Pada suatu sore seorang ayah bersama anaknya yang baru
saja menamatkan pendidikan tinggi duduk berbincang-bincang di halaman sambil
memperhatikan suasana di sekitar mereka.
Tiba-tiba seekor burung gagak hinggap di ranting
pohon. Si ayah lalu menunjuk ke arah gagak sambil bertanya, “Nak, apakah benda
tersebut?”
“Burung gagak”, jawab si anak. Si ayah
mengangguk-angguk, namun beberapa saat kemudian mengulangi lagi pertanyaan yang
sama. Si anak menyangka ayahnya kurang mendengar jawabannya tadi lalu menjawab
dengan sedikit keras, “Itu burung gagak ayah!”
Tetapi sejenak kemudian si ayah bertanya lagi
pertanyaan yang sama. Si anak merasa agak marah dengan pertanyaan yang sama dan
diulang-ulang, lalu menjawab dengan lebih keras, “BURUNG GAGAK!!” Si ayah
terdiam seketika. Namun tidak lama kemudian sekali lagi mengajukan pertanyaan
yang sama sehingga membuatkan si anak kehilangan kesabaran dan menjawab dengan
nada yang ogah-ogahan menjawab pertanyaan si ayah, “Gagak ayah.......”.
Tetapi kembali mengejutkan si anak, beberapa saat
kemudian si ayah sekali lagi membuka mulut hanya untuk bertanyakan pertanyaan
yang sama. Dan kali ini si anak benar-benar kehilangan kesabaran dan menjadi
marah.
“Ayah!!! saya tidak mengerti ayah mengerti atau tidak.
Tapi sudah lima kali ayah menanyakan pertanyaan tersebut dan sayapun sudah
memberikan jawabannya.

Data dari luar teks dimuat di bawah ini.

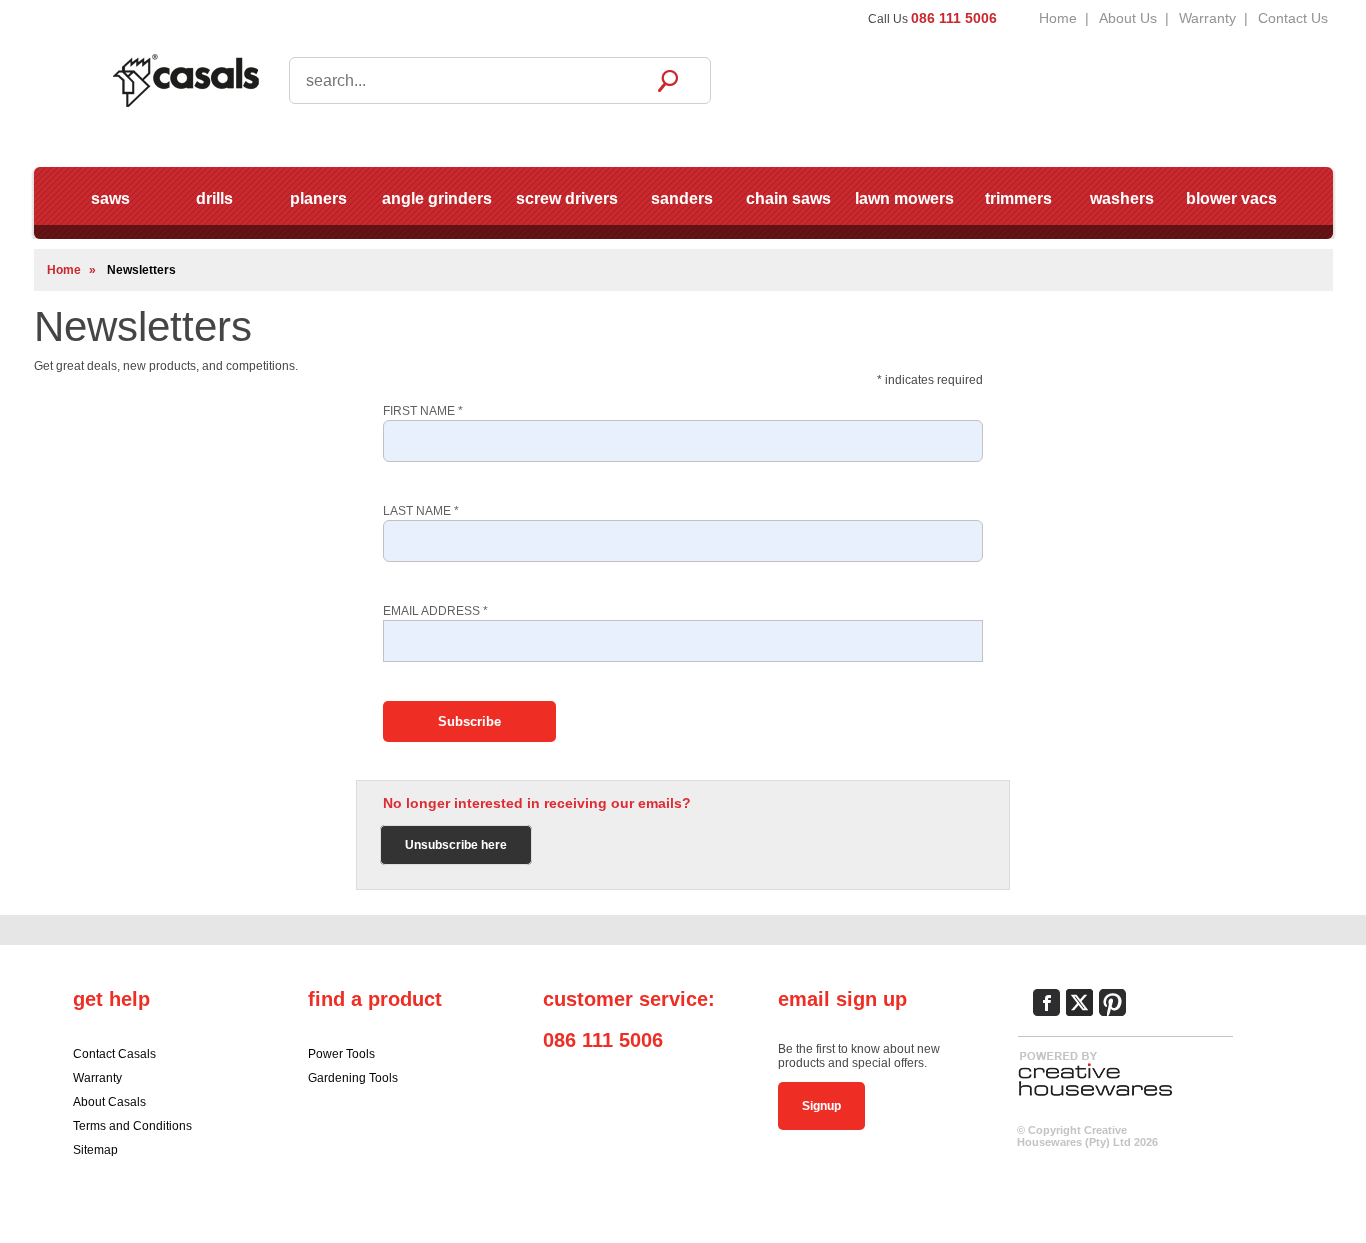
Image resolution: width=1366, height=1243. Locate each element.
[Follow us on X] (1079, 1002)
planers (318, 198)
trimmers (1018, 198)
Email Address (435, 611)
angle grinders (437, 198)
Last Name (421, 511)
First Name (423, 411)
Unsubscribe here (456, 845)
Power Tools (341, 1054)
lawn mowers (904, 198)
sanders (682, 198)
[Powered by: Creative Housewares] (1095, 1097)
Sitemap (95, 1150)
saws (110, 198)
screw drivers (567, 198)
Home (1058, 18)
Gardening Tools (353, 1078)
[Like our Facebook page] (1046, 1002)
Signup (821, 1106)
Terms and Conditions (132, 1126)
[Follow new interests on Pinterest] (1112, 1002)
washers (1122, 198)
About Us (1128, 18)
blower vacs (1231, 198)
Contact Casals (114, 1054)
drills (214, 198)
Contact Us (1293, 18)
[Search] (668, 80)
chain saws (788, 198)
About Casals (109, 1102)
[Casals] (185, 79)
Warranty (1207, 18)
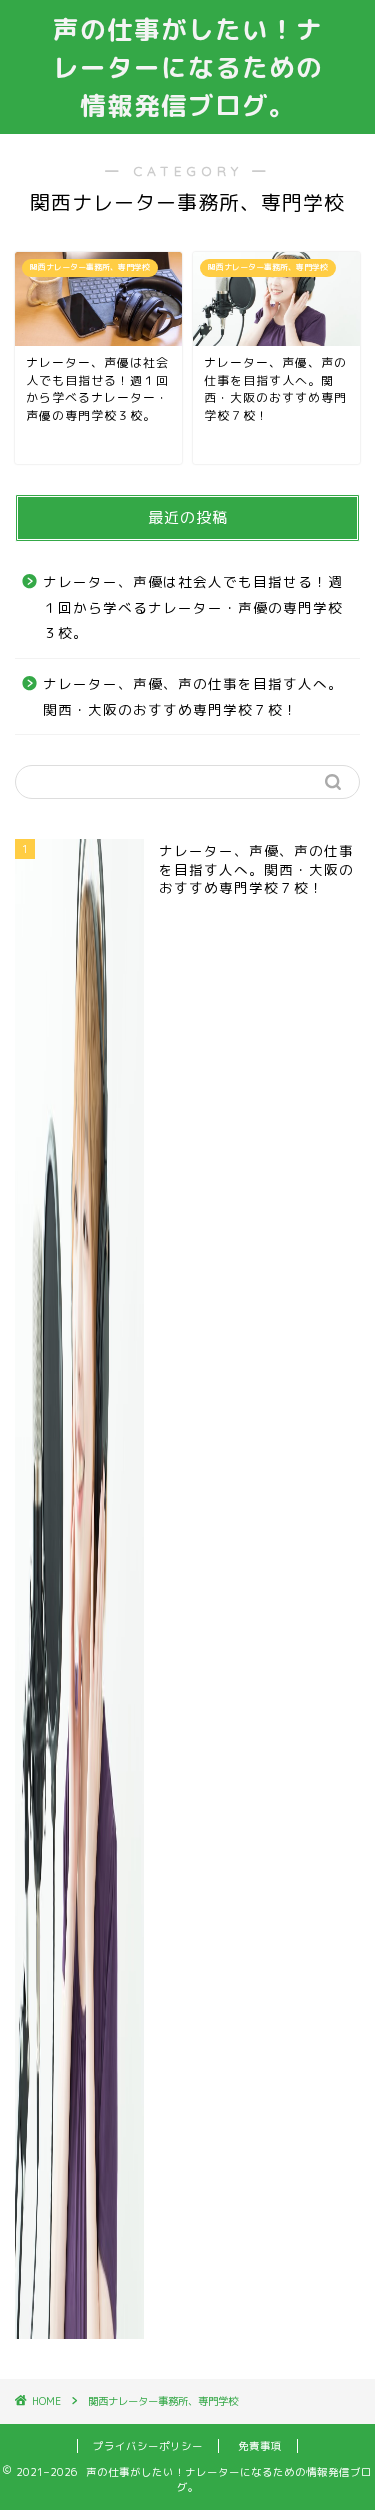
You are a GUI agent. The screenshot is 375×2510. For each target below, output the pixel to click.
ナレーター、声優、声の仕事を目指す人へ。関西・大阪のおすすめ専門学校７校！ (193, 696)
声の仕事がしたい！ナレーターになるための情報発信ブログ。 (188, 67)
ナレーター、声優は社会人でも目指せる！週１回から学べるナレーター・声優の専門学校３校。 (193, 607)
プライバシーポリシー (148, 2446)
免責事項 (260, 2446)
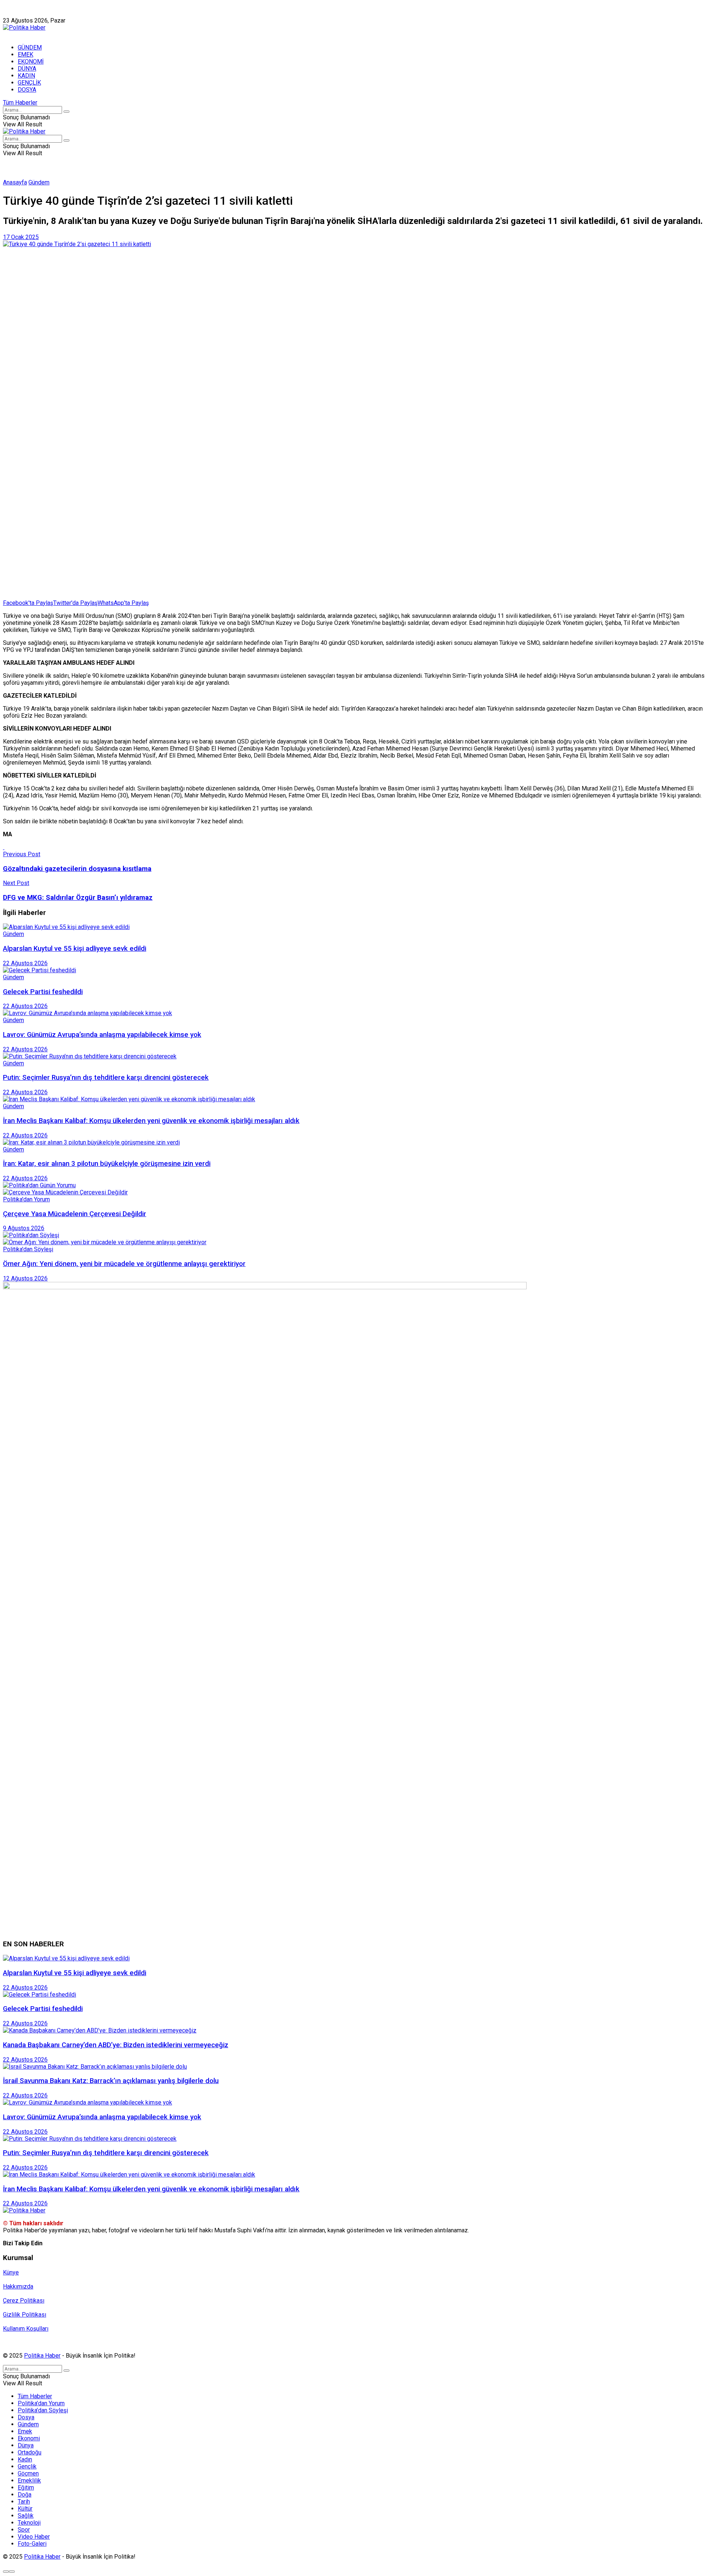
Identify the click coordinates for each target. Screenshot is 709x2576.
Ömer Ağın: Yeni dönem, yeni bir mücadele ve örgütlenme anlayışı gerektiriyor (124, 1264)
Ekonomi (29, 2438)
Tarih (24, 2501)
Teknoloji (29, 2522)
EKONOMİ (31, 61)
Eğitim (26, 2487)
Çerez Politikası (23, 2300)
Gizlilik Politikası (24, 2314)
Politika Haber (42, 2355)
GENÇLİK (29, 82)
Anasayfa (15, 182)
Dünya (26, 2445)
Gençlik (27, 2466)
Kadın (25, 2459)
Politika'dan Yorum (26, 1199)
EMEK (25, 54)
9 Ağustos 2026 (23, 1228)
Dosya (26, 2417)
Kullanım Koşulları (25, 2328)
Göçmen (28, 2473)
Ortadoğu (29, 2452)
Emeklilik (29, 2480)
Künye (11, 13)
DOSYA (27, 89)
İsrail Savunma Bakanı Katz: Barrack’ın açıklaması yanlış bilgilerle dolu (111, 2081)
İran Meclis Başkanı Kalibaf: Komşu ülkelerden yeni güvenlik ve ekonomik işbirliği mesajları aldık (151, 1121)
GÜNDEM (30, 47)
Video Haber (34, 2536)
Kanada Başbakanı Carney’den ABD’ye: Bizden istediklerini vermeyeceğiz (115, 2045)
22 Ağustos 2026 (25, 963)
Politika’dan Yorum (41, 2403)
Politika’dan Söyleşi (43, 2410)
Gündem (38, 182)
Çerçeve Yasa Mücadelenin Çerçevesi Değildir (74, 1214)
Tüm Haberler (20, 102)
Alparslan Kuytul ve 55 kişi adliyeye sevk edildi (74, 949)
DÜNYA (27, 68)
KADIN (26, 75)
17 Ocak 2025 (21, 237)
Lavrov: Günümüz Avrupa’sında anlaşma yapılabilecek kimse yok (102, 1035)
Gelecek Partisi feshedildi (43, 992)
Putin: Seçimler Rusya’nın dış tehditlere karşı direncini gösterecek (106, 1077)
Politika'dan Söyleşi (28, 1249)
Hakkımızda (38, 13)
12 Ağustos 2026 (25, 1278)
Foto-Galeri (32, 2543)
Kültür (25, 2508)
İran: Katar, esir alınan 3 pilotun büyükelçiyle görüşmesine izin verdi (106, 1164)
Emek (25, 2431)
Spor (24, 2529)
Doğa (24, 2494)
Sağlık (26, 2515)
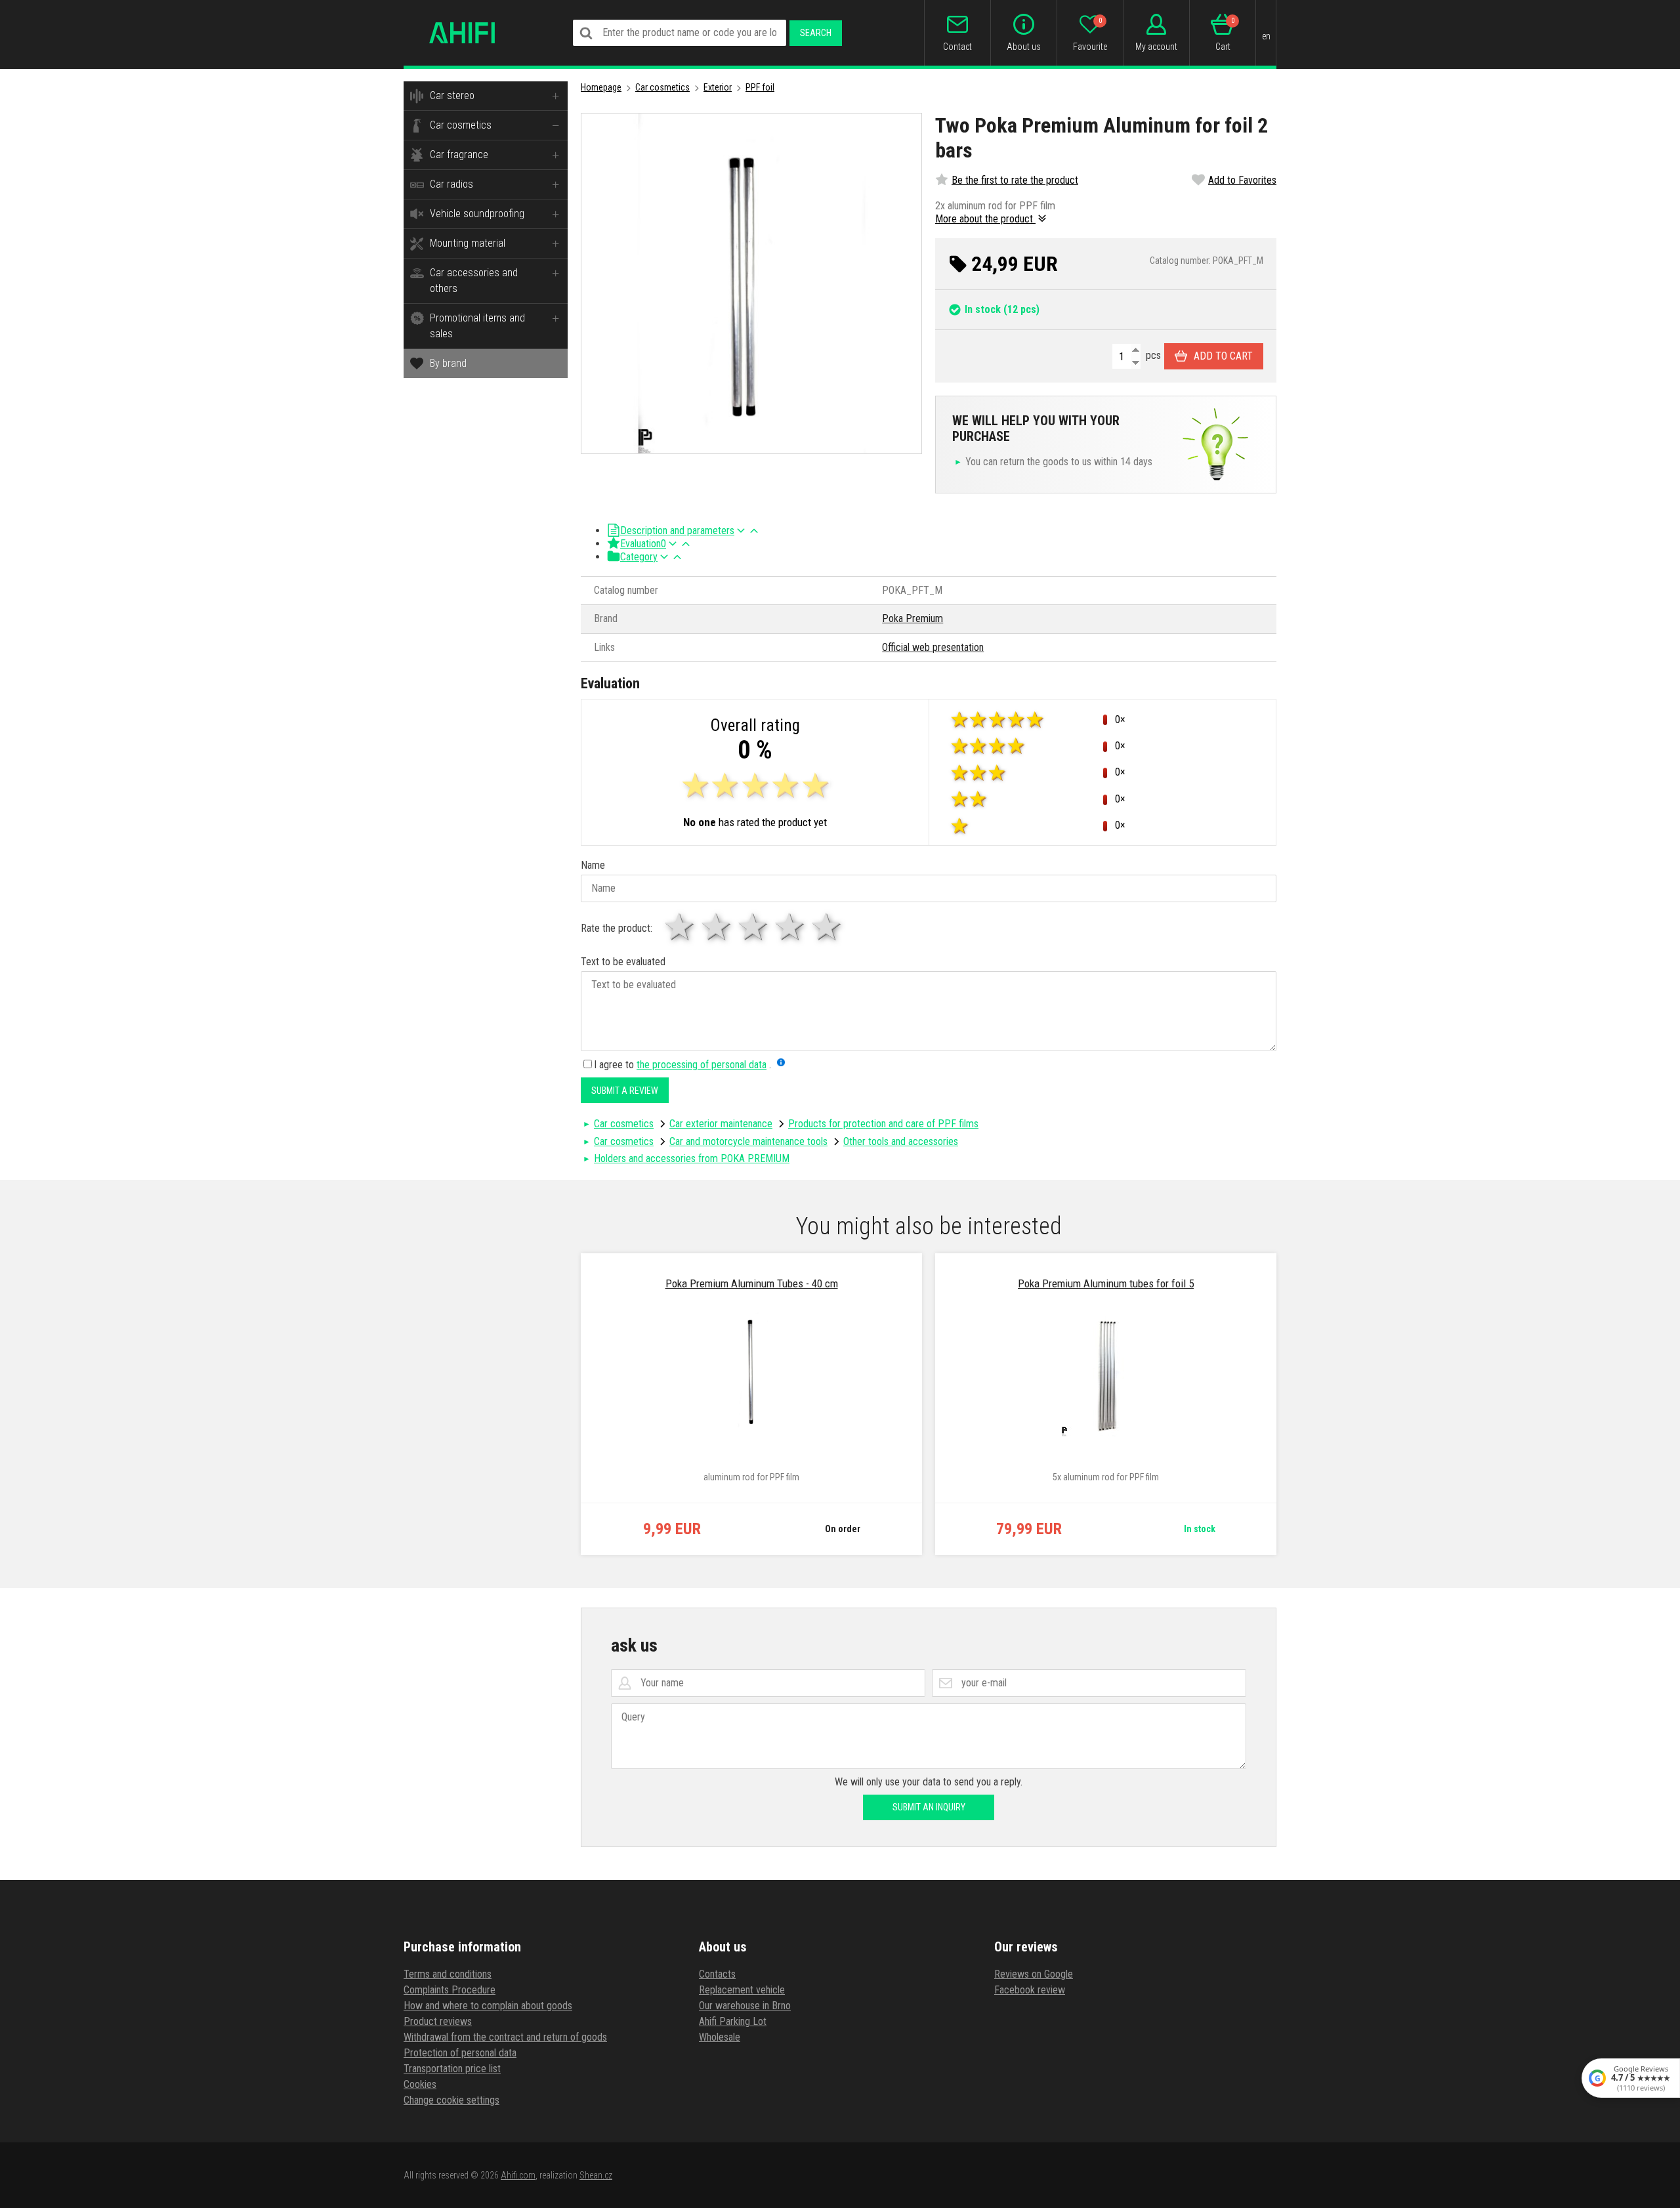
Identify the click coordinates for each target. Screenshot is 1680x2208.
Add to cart (1223, 356)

Apakah yang ayah ingin saya katakan???? Itu burung
gagak, burung gagak ayah.....”, kata si anak dengan nada yang begitu marah.
Si ayah kemudian bangkit menuju ke dalam rumah
meninggalkan si anak yang terheran-heran. Sebentar kemudian si ayah keluar lagi
dengan membawa sesuatu di tangannya. Dia mengulurkan benda itu kepada anaknya
yang masih marah dan bertanya-tanya. Ternyata benda tersebut sebuah diari lama.
“Coba kau baca apa yang pernah ayah tulis di dalam buku diary itu”, pinta si
ayah. Si anak taat dan membaca bagian yang berikut.......... “
Hari ini aku di
halaman bersama anakku yang genap berumur lima tahun. Tiba-tiba seekor gagak
hinggap di pohon. Anakku terus menunjuk ke arah gagak dan bertanya, “Ayah,
apakah itu?”.
Dan aku menjawab, “Burung gagak”.
Walau bagaimana pun, anak ku terus bertanya pertanyaan
yang sama dan setiap kali aku menjawab dengan jawaban yang sama. Sampai 25 kali
anakku bertanya demikian, dan demi rasa cinta dan sayang aku terus menjawab
untuk memenuhi perasaan ingin tahunya. Aku berharap bahwa hal tersebut menjadi
suatu pendidikan yang berharga.”
Setelah selesai membaca bagian tersebut si anak
mengangkat muka memandang wajah si ayah yang kelihatan sayu. Si ayah dengan
perlahan bersuara, “ Hari ini ayah baru menanyakan kepadamu pertanyaan yang
sama sebanyak lima kali, dan kau telah kehilangan kesabaran dan marah.”